GOAL OF THE EXERCISE → A stretch of the entries below is to be set down exactly, running from the line with "Click the HTTPS row label" through the line with "Task: Click the United States flag icon", both included, and no other line.

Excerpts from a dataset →
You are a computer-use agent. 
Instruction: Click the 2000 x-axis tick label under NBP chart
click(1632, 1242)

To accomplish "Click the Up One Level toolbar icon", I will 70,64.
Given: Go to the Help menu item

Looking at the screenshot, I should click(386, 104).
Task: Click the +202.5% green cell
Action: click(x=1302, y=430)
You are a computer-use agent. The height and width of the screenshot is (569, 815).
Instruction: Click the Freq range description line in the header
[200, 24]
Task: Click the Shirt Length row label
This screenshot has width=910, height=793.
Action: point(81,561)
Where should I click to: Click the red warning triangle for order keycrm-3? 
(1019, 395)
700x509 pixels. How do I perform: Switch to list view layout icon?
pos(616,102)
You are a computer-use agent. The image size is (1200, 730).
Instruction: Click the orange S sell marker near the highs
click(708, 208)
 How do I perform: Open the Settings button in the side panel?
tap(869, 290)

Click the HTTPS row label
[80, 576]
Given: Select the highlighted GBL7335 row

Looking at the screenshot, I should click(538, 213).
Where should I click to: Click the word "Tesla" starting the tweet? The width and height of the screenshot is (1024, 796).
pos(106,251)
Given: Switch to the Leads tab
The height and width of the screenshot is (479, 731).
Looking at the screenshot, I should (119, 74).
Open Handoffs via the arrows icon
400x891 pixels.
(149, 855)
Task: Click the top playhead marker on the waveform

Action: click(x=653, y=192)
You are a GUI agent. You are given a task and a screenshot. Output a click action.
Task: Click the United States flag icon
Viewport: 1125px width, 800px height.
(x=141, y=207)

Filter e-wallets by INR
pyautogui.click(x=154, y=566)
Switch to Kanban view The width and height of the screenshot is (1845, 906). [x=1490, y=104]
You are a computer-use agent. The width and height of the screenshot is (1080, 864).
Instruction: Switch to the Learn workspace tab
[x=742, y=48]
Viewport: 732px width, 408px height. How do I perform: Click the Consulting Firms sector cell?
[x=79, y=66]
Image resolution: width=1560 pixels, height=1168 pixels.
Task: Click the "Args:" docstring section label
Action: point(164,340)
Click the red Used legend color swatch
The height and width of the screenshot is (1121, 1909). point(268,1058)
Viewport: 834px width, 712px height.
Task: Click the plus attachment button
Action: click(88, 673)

WRITTEN SOLUTION →
Click the HTTPS row label
[80, 576]
Given: Select the highlighted GBL7335 row

Looking at the screenshot, I should click(538, 213).
Where should I click to: Click the word "Tesla" starting the tweet? The width and height of the screenshot is (1024, 796).
pos(106,251)
Given: Switch to the Leads tab
The height and width of the screenshot is (479, 731).
Looking at the screenshot, I should (119, 74).
Open Handoffs via the arrows icon
400x891 pixels.
(149, 855)
Task: Click the top playhead marker on the waveform

Action: click(x=653, y=192)
You are a GUI agent. You are given a task and a screenshot. Output a click action.
Task: Click the United States flag icon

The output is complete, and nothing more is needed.